### Exercise requirements
Only the lines from the one containing "Task: Click the JTL integration logo" through the end of the data below are to be repeated, exactly as given, without pictures.

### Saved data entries

Start of Block

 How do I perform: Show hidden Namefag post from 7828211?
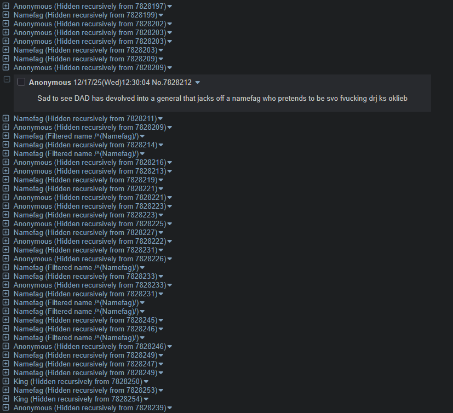(6, 118)

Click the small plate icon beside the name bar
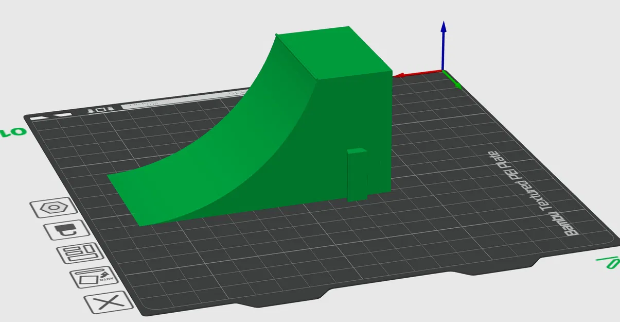[101, 110]
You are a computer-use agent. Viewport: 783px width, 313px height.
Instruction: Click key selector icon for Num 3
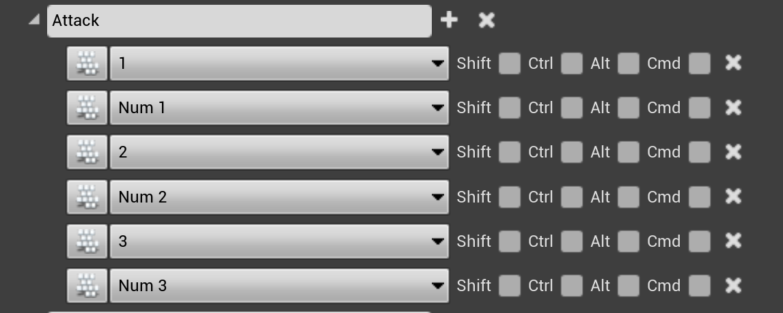[87, 286]

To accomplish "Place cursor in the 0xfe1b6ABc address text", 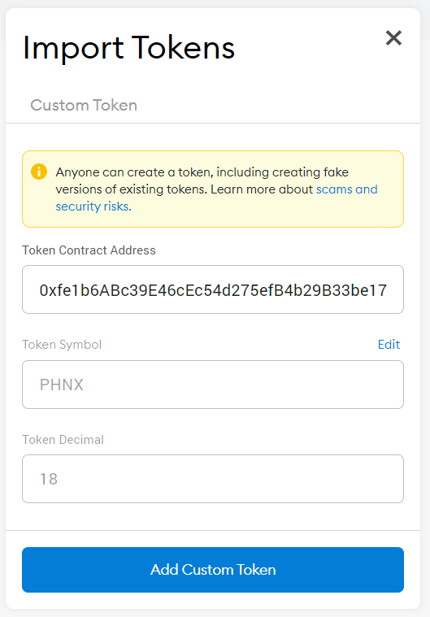I will 213,290.
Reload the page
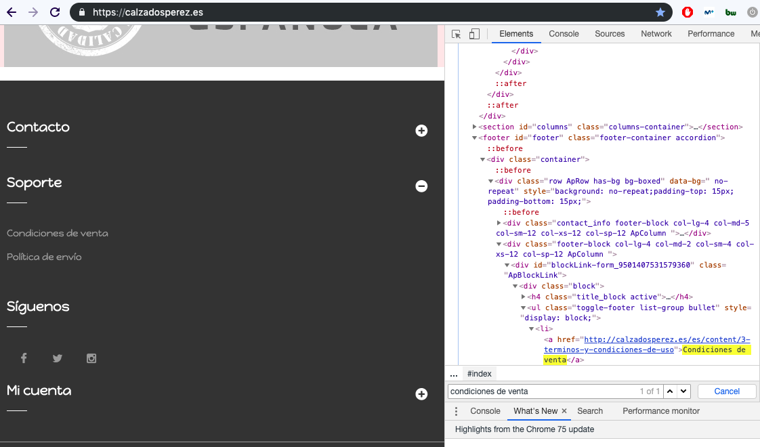Screen dimensions: 760x447 (x=55, y=12)
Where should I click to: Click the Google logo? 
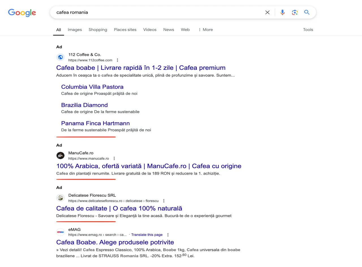[22, 13]
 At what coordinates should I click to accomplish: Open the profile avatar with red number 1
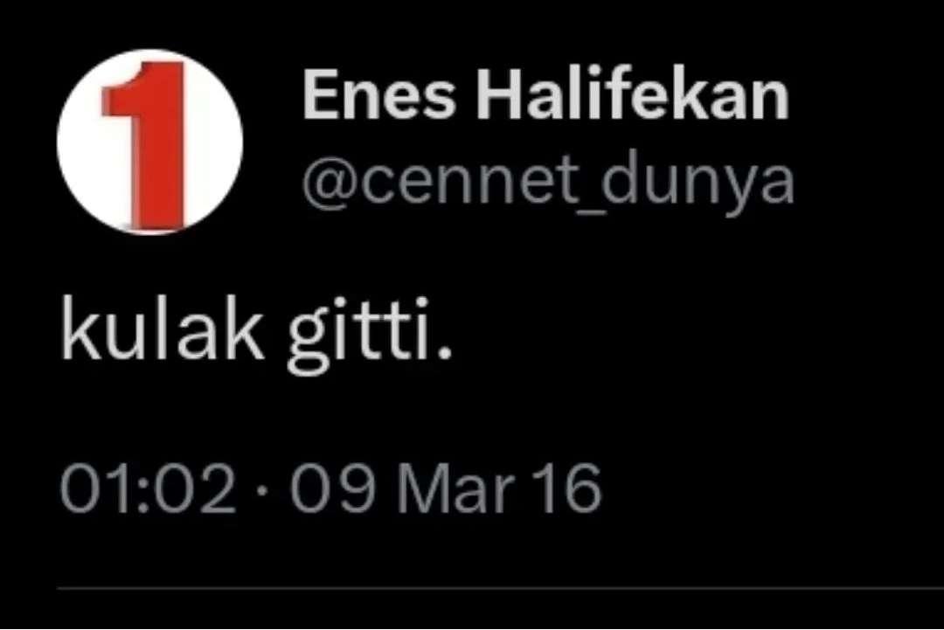click(150, 142)
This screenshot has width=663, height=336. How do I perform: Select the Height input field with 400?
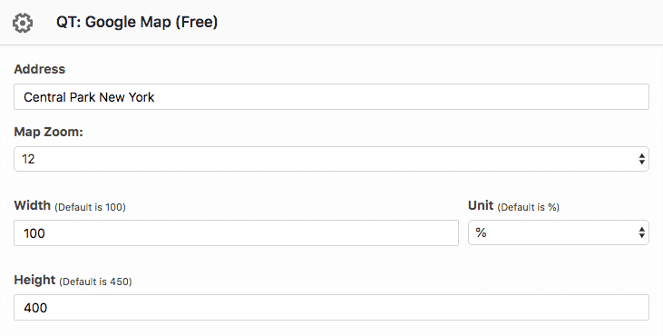click(x=332, y=307)
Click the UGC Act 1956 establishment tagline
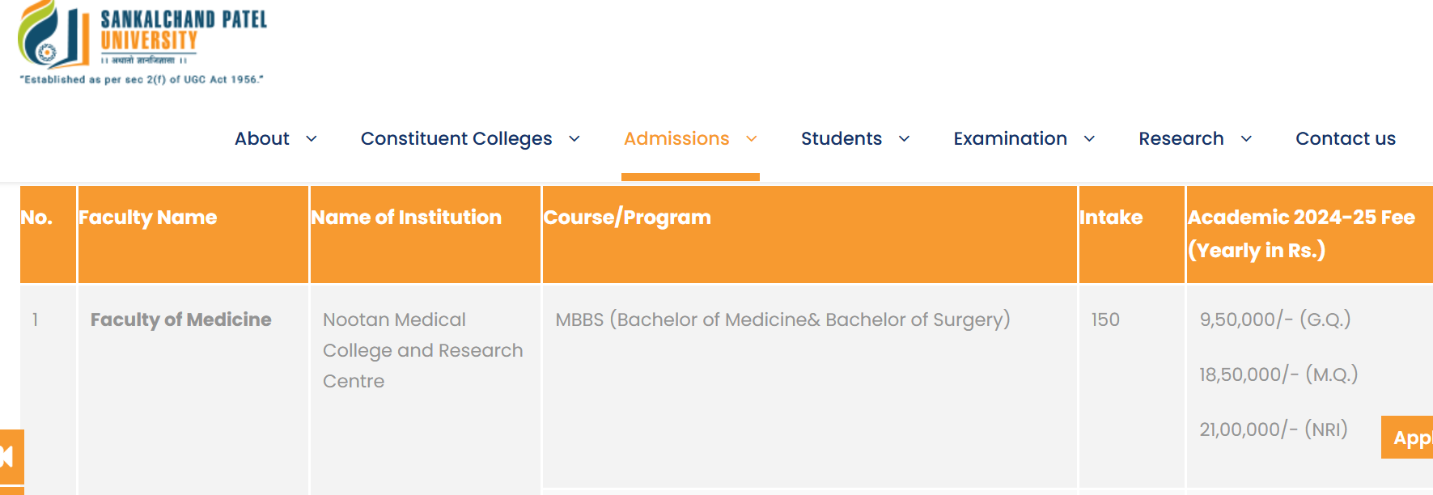Screen dimensions: 1433x495 (142, 80)
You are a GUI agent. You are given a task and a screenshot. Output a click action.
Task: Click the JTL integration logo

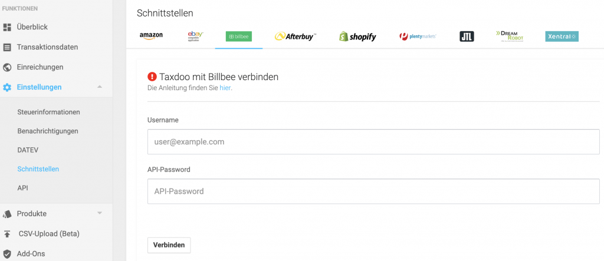pos(467,36)
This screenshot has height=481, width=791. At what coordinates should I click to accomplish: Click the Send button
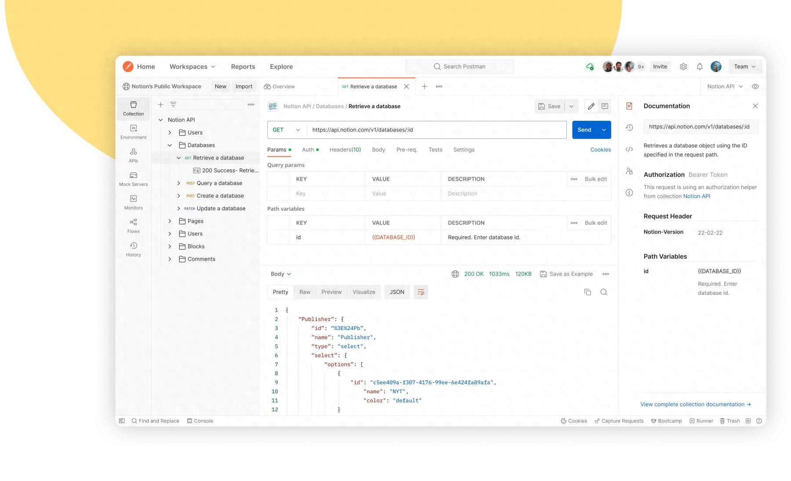584,130
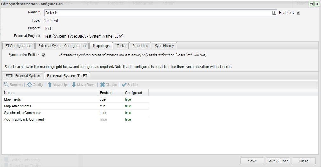
Task: Maximize the Edit Synchronization Configuration dialog
Action: coord(311,4)
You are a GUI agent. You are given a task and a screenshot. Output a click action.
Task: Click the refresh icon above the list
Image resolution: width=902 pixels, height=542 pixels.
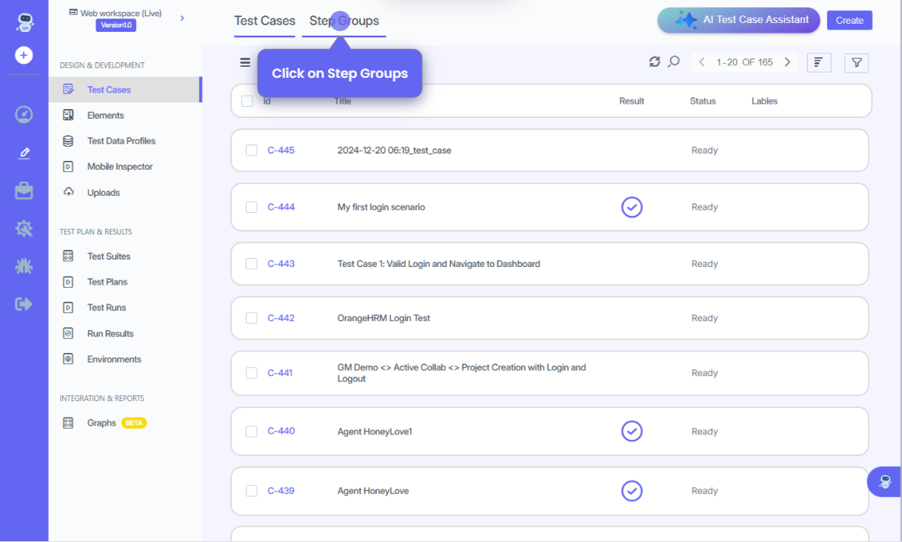pyautogui.click(x=654, y=62)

End of Block

### Answer to the problem
Task: Click the JTL integration logo

pos(467,36)
This screenshot has height=481, width=791. At what coordinates should I click to accomplish: Click the Send button
584,130
Task: Maximize the Edit Synchronization Configuration dialog
Action: coord(311,4)
You are a GUI agent. You are given a task and a screenshot. Output a click action.
Task: Click the refresh icon above the list
Image resolution: width=902 pixels, height=542 pixels.
pyautogui.click(x=654, y=62)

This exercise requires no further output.